Now call the same command with X=0 in the environment, and you
get:
declare -x -- X="2"
unset
2
That is, "unset" confirms it was successfully unset. However,
printenv still received a X=2 in its environment as if X was
still set and exported, revealing the value of the local
variable of the parent scope (which inherited the export
attribute)
If changed to:
X=0 bash -c '
a() {
local +x X=2
declare -p X
b
}
b() {
local X=3
unset -v X
echo "${X-unset}"
printenv X || echo Not in env
}
X=1
a'
That gives:
declare -- X="2"
unset
1
This time it's the value of the variable two levels up the stack
that is leaked to the environment (while parameter expansions
still confirm the variable is unset).
Reproduced with 5.2.21(1)-release and current git HEAD. Setting
the localvar_unset option doesn't seem to change the behaviour.
In all of the above, I'd expect printenv not to find that
variable that has just been unset.
The doc states:
> The ‘unset’ builtin also acts using the same dynamic scope: if
> a variable is local to the current scope, ‘unset’ unsets it;
> otherwise the unset will refer to the variable found in any
> calling scope as described above. If a variable at the
> current local scope is unset, it remains so (appearing as
> unset) until it is reset in that scope or until the function
> returns. Once the function returns, any instance of the
> variable at a previous scope becomes visible.

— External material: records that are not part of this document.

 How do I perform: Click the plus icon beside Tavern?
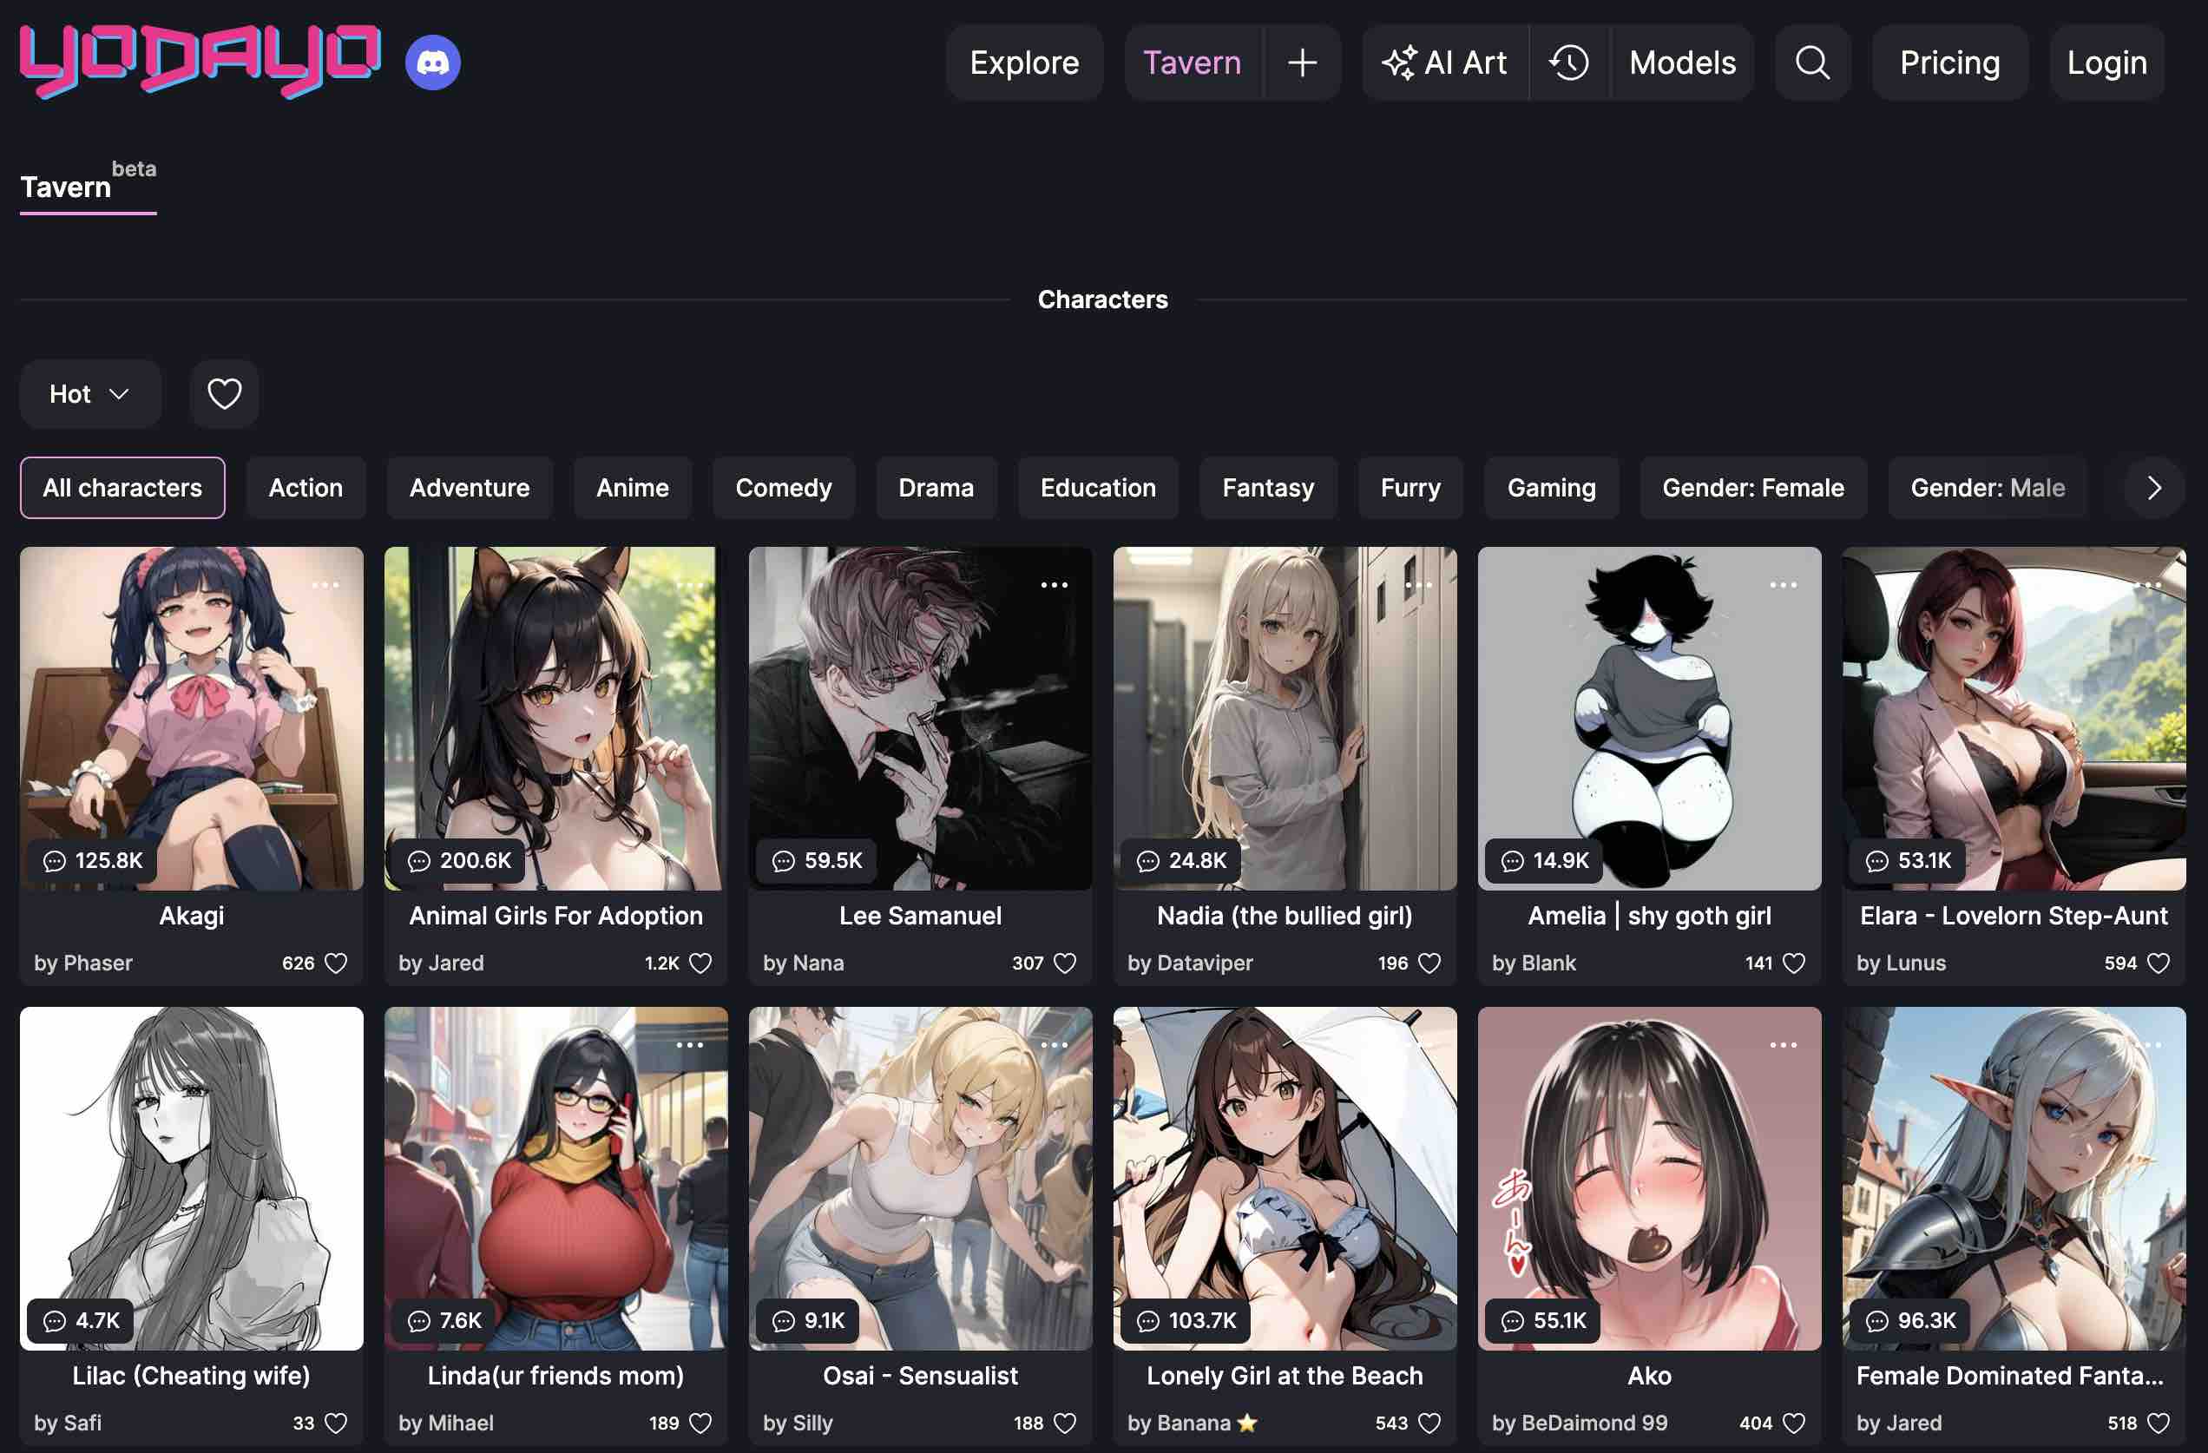(1302, 62)
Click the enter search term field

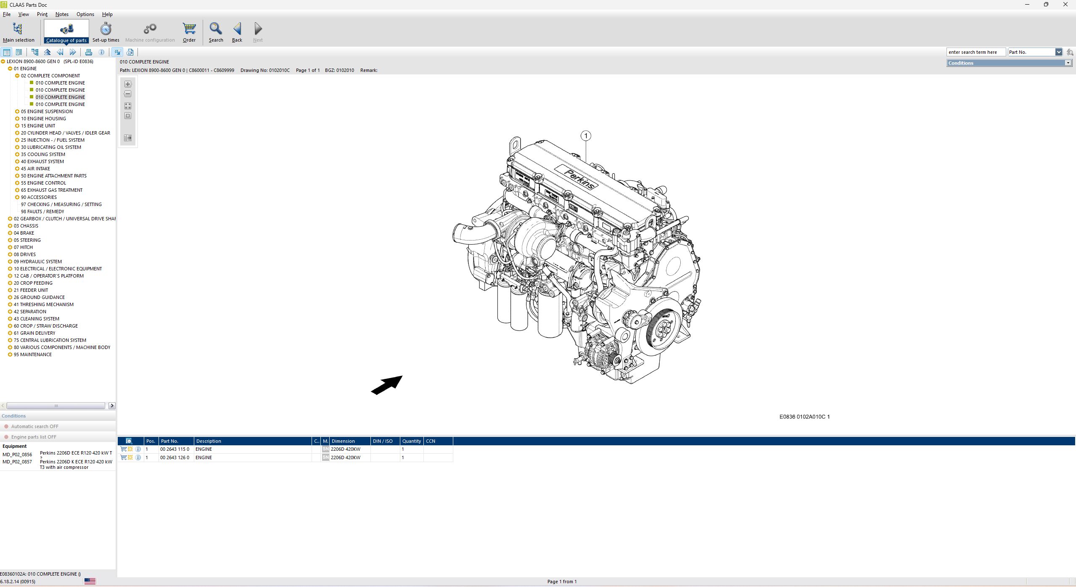pyautogui.click(x=976, y=52)
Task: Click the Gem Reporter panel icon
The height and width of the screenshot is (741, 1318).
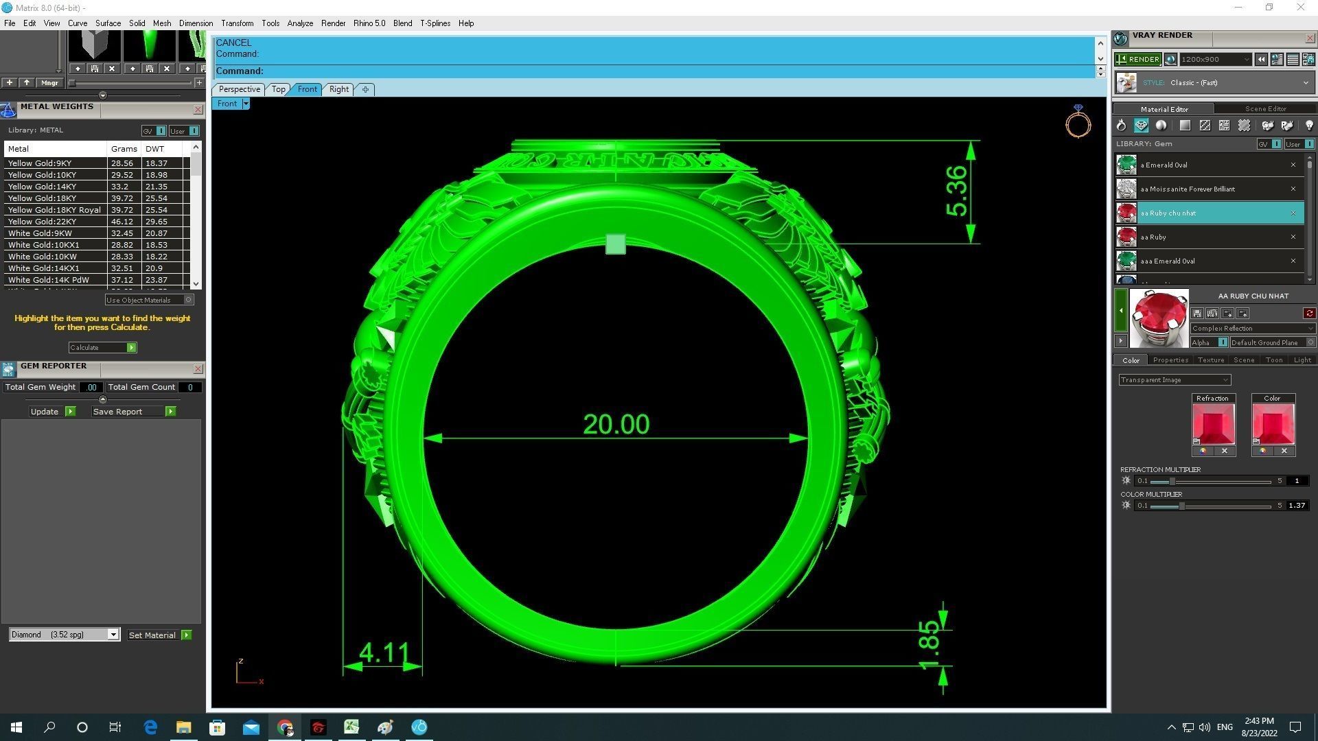Action: (8, 369)
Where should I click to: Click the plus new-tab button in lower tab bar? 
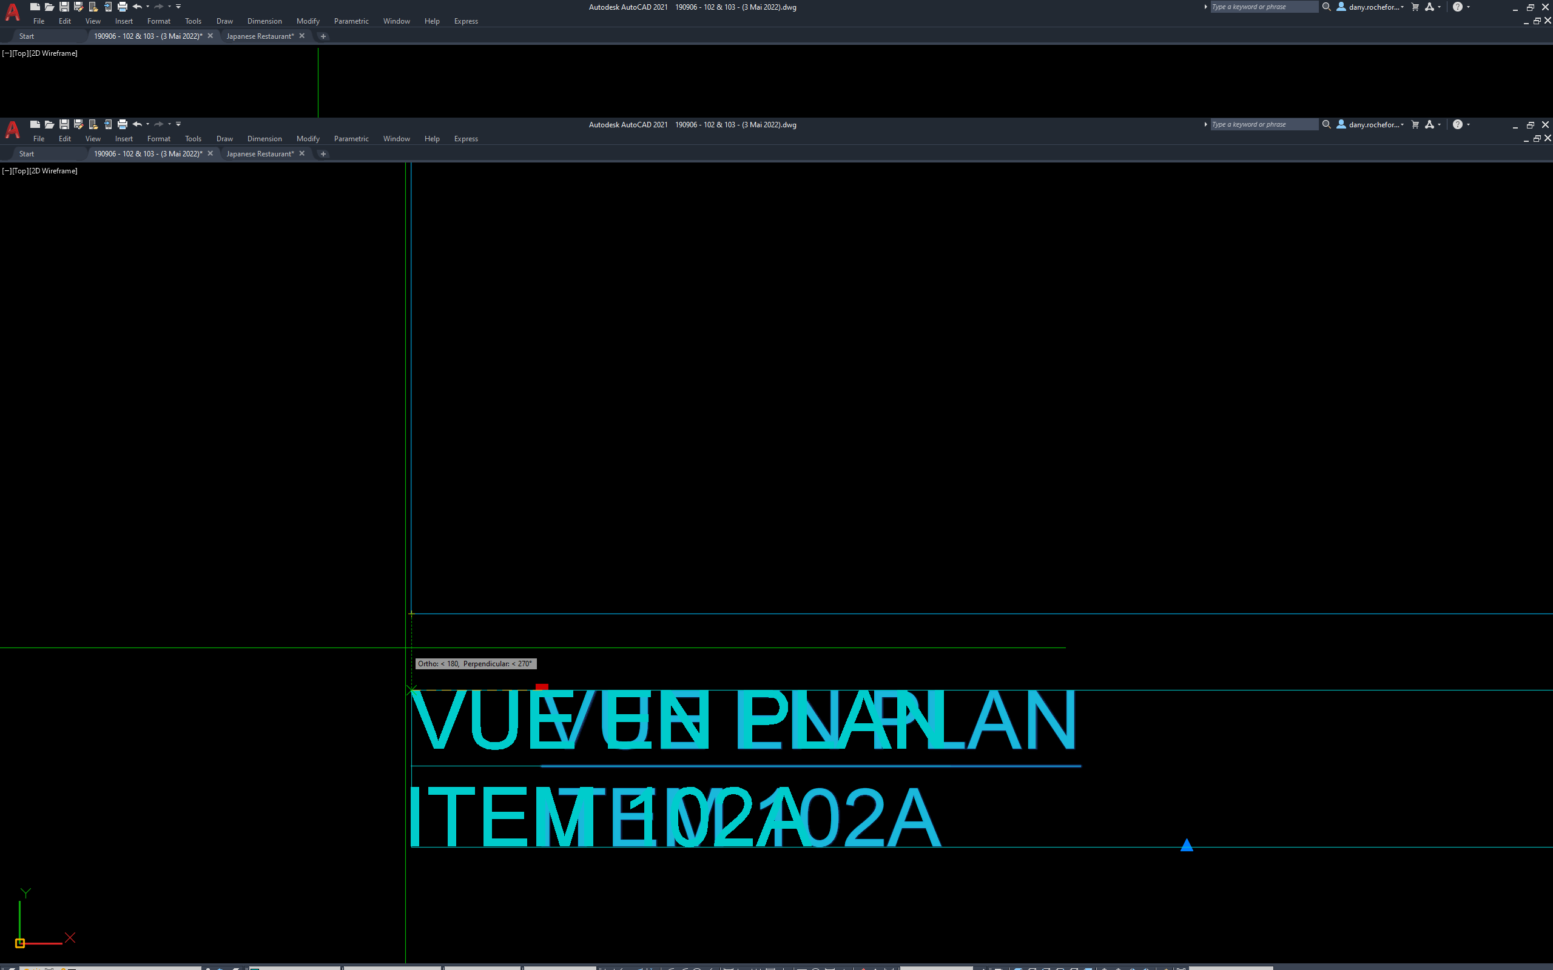[323, 154]
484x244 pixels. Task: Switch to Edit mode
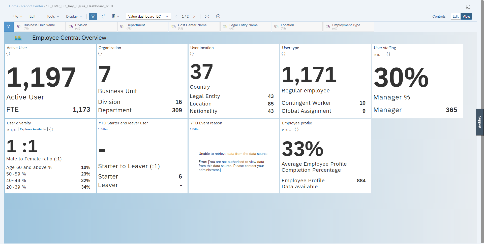coord(456,16)
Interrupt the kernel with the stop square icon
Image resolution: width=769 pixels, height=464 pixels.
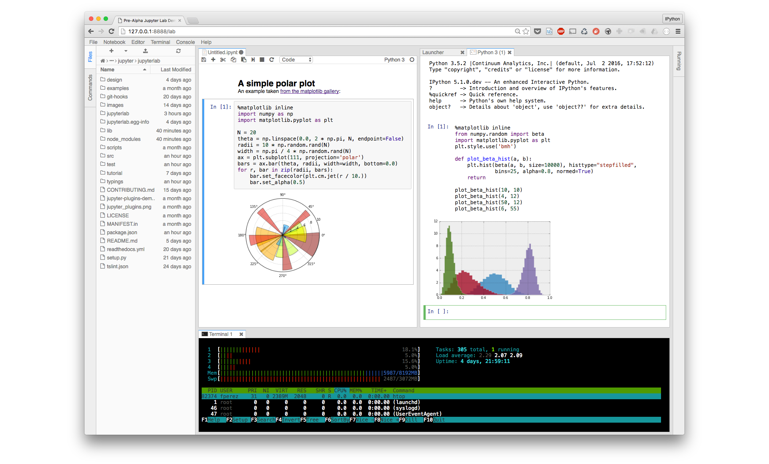pyautogui.click(x=262, y=60)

But says nothing about variables from upper scopes still being
kept in the environment.
In the Environment section:
> The environment inherited by any executed command consists of
> the shell's initial environment, whose values may be modified
> in the shell, less any pairs removed by the ‘unset’ and
> ‘export -n’ commands, plus any additions via the ‘export’ and
> ‘declare -x’ commands.
--
Stephane